# Exercise
Output, word for word, each line from the one with "This screenshot has" through the end of the listing below, excluding every picture.

# Excerpted data
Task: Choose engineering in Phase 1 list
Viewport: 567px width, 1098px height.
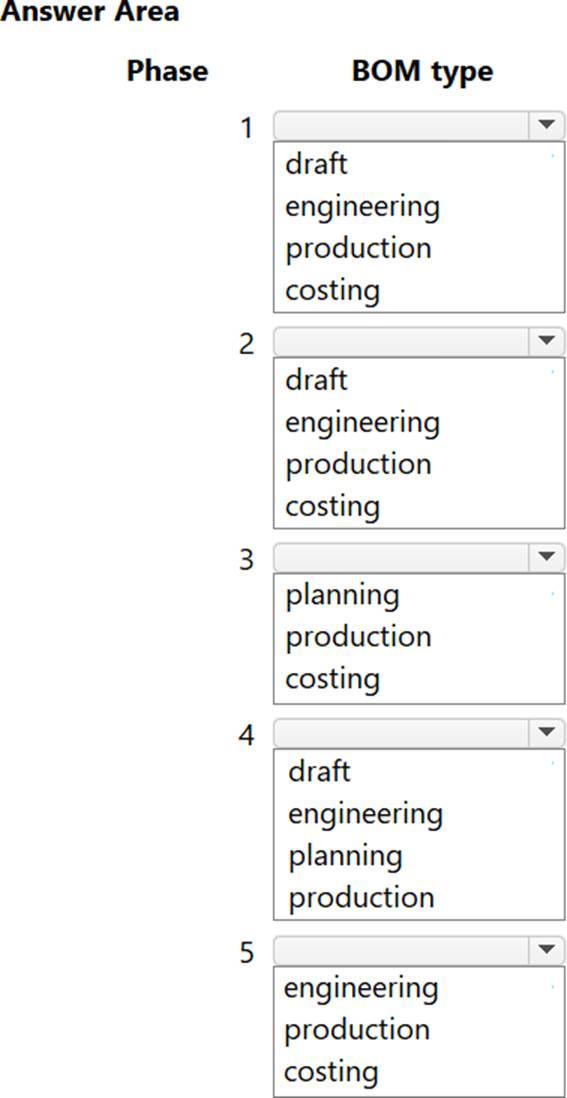Action: tap(363, 208)
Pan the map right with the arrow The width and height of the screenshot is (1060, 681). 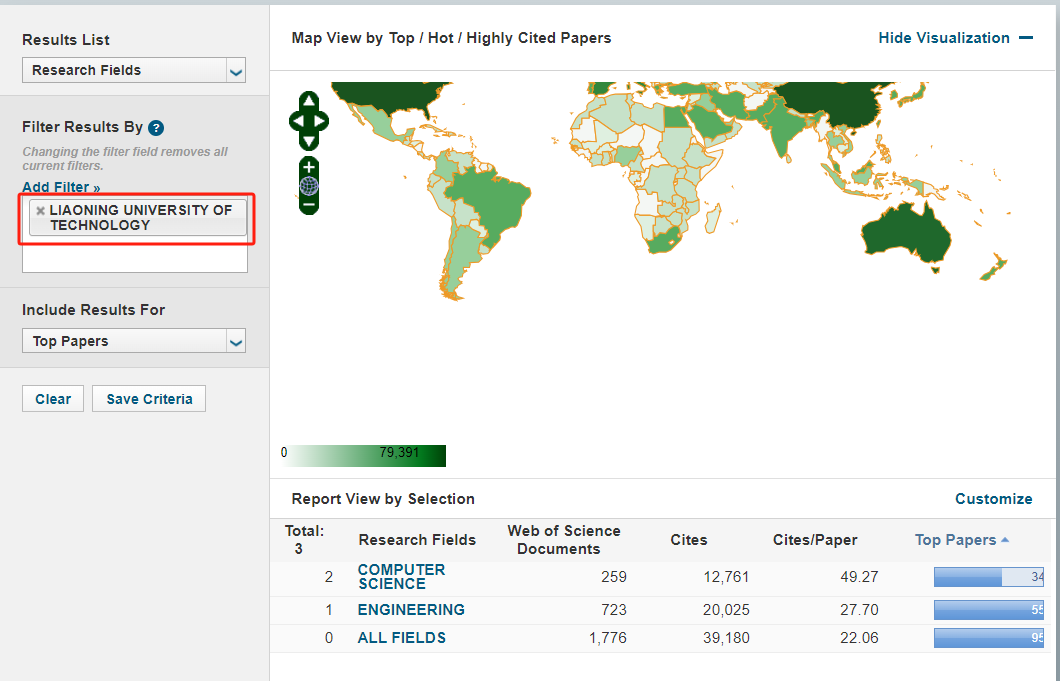pyautogui.click(x=321, y=122)
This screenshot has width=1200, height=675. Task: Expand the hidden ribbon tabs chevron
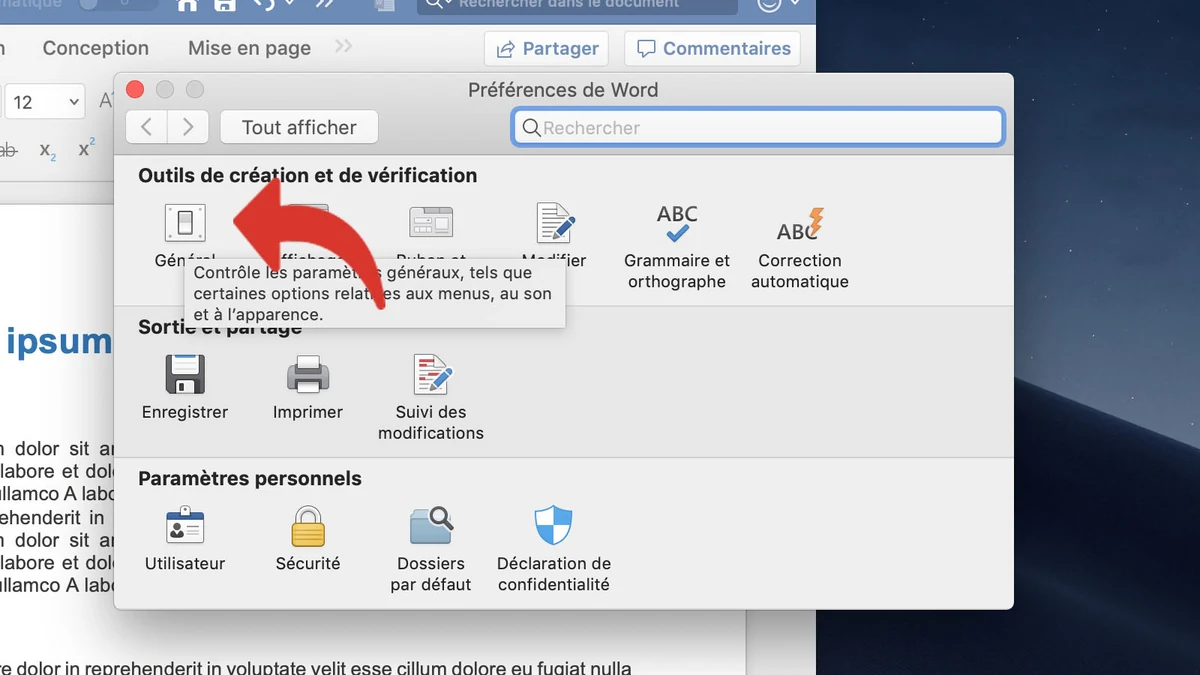coord(343,47)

# Result below
This screenshot has width=1200, height=675. Task: Expand the hidden ribbon tabs chevron
coord(343,47)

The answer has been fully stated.